The Manchester Centre for AI Fundamentals and Manchester's ELLIS Unit are co-hosting a series of seminars featuring expert researchers working in the fundamentals of AI.
Abstract
Although artificial intelligence (AI) has improved remarkably over the last years, its inability to deal with uncertainty severely limits its future applications. In its current form, AI cannot confidently make predictions robust enough to stand the test of data generated by processes different (even by tiny details, as shown by ‘adversarial’ results) from those seen at training time. While recognising this issue under different names (e.g. ‘overfitting’ or 'domain adaptation'), traditional machine learning seems unable to address it in non-incremental ways. As a result, even state-of-the-art AI systems suffer from brittle behaviour, and find it difficult to operate in new situations.

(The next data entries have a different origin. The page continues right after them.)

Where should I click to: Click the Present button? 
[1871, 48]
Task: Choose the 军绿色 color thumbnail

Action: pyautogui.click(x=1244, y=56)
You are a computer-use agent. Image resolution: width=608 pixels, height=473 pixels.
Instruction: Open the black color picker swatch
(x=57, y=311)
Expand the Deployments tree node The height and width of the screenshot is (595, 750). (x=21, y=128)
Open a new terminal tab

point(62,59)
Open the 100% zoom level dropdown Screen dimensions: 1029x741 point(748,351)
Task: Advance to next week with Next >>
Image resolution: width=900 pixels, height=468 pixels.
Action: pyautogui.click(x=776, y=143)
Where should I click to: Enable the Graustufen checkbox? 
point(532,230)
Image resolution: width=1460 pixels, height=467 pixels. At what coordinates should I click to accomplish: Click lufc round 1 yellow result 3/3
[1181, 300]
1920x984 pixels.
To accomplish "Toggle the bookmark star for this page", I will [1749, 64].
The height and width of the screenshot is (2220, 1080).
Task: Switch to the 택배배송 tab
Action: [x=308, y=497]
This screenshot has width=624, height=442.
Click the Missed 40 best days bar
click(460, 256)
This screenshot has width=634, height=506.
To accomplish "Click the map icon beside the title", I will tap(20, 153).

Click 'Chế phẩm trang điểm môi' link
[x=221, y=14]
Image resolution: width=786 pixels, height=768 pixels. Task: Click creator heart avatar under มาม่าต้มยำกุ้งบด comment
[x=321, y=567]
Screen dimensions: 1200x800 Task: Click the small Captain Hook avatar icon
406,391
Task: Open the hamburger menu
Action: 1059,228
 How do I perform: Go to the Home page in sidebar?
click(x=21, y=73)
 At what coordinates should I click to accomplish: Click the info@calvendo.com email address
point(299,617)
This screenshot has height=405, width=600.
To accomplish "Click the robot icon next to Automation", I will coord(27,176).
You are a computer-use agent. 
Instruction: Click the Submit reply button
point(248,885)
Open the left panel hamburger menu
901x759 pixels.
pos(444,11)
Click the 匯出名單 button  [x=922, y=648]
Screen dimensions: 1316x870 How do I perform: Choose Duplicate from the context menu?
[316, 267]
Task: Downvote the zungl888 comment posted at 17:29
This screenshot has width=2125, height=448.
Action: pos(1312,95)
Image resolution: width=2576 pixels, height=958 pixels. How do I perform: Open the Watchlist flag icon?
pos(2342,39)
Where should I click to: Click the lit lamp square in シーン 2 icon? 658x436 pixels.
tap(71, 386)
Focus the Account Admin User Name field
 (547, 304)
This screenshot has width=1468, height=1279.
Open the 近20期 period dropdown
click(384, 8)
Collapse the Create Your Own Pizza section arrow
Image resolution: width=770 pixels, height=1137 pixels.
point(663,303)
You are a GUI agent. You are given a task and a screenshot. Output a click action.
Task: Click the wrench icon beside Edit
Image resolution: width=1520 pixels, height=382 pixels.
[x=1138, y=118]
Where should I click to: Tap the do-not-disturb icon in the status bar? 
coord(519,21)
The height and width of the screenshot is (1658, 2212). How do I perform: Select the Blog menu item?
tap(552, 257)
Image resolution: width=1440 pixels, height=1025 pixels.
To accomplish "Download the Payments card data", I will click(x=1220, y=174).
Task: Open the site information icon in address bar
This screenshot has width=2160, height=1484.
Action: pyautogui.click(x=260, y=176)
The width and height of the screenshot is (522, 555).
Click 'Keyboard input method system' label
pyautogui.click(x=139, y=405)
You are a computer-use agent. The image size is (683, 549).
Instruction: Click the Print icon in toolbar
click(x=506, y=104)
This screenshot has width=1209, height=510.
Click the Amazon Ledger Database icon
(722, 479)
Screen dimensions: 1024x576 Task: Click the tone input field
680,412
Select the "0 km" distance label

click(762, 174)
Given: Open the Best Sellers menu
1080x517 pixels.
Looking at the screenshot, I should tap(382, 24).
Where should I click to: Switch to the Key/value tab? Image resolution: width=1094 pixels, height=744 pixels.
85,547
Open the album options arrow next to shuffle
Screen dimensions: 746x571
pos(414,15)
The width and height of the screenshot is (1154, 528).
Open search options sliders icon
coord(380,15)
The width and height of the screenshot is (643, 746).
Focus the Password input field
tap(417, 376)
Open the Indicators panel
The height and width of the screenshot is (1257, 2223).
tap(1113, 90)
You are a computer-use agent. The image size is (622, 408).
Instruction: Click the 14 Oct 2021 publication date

The epistemic AI project re-imagines AI from the foundations, through a proper treatment of the "epistemic" uncertainty stemming from our forcibly partial knowledge of the world. Its overall objective is to create a new learning paradigm designed to provide worst-case guarantees on its predictions, thanks to a proper modelling of real-world uncertainties. The project aims to formulate a novel mathematical framework for optimisation under epistemic uncertainty, radically departing from current approaches that only focus on aleatory uncertainty. This new optimisation framework will in turn allow the creation of new ‘epistemic’ learning settings, spanning all the major areas of machine learning: unsupervised learning, supervised learning and reinforcement learning, as well as generative AI.
Last but not least, the project aims to foster an ecosystem of academic, research, industry and societal partners throughout Europe able to drive and sustain the EU’s leadership ambition in the search for a next-generation AI.
Short bio
Fabio Cuzzolin was born in Jesolo, Italy. He received the laurea degree magna cum laude from the University of Padova, Italy, in 1997 and a Ph.D. degree from the same institution in 2001, with a thesis entitled “Visions of a generalized probability theory”. He was a researcher with Politecnico di Milano in Milan, Italy, and a postdoc with the UCLA Vision Lab at the University of California at Los Angeles, led by Prof Stefano Soatto. He later joined the Perception team at INRIA Rhone-Alpes, Grenoble, as a Marie Curie fellow.
He joined Prof Phil Torr's vision group at the Department of Computing of Oxford Brookes University in September 2008, and has been a Professor of Artificial Intelligence since January 2016. In 2012 he funded the Visual Artificial Intelligence Laboratory (VAIL), currently funded by the European Union, URKI, Innovate UK, the British Council and the Leverhulme Trust for around £3M. Since 2024 he is the inaugural Director of the Institute for AI, Data Analysis and Systems (AIDAS) at Oxford Brookes University, and the university's academic liaison with the Turing University Network.
Fabio is a world leader in the field of imprecise probabilities and random set theory, to which he contributed an original geometric approach. His Lab's research spans artificial intelligence, machine learning, computer vision, surgical robotics, autonomous driving, AI for healthcare as well as uncertainty theory. The team is pioneering frontier topics such as machine theory of mind, epistemic artificial intelligence, evolving and universal AI, neural operators under uncertainty, neurosymbolic reasoning and continual semi-supervised learning.
He is the Coordinator of the H2020 FET Open project "Epistemic AI" (E-pi), and was Scientific Officer for the H2020 project 779813-SARAS (Smart Autonomous Robot Assistant Surgeon). Fabio is the author of circa 150 publications, published or under review, including 5 books and around 40 journal papers and book chapters, with a total impact factor of around 280. His work won a Best Paper Award at PRICAI’08, a Best Poster at ISIPTA’11 and the 2012 MLVR Summer School, a nomination for Best Paper and an Outstanding Reviewer Award at BMVC’12, a Best Paper award at the IJCAI 2022 AI4AD workshop and recently the Best Student Paper prize at IJCLR 2022.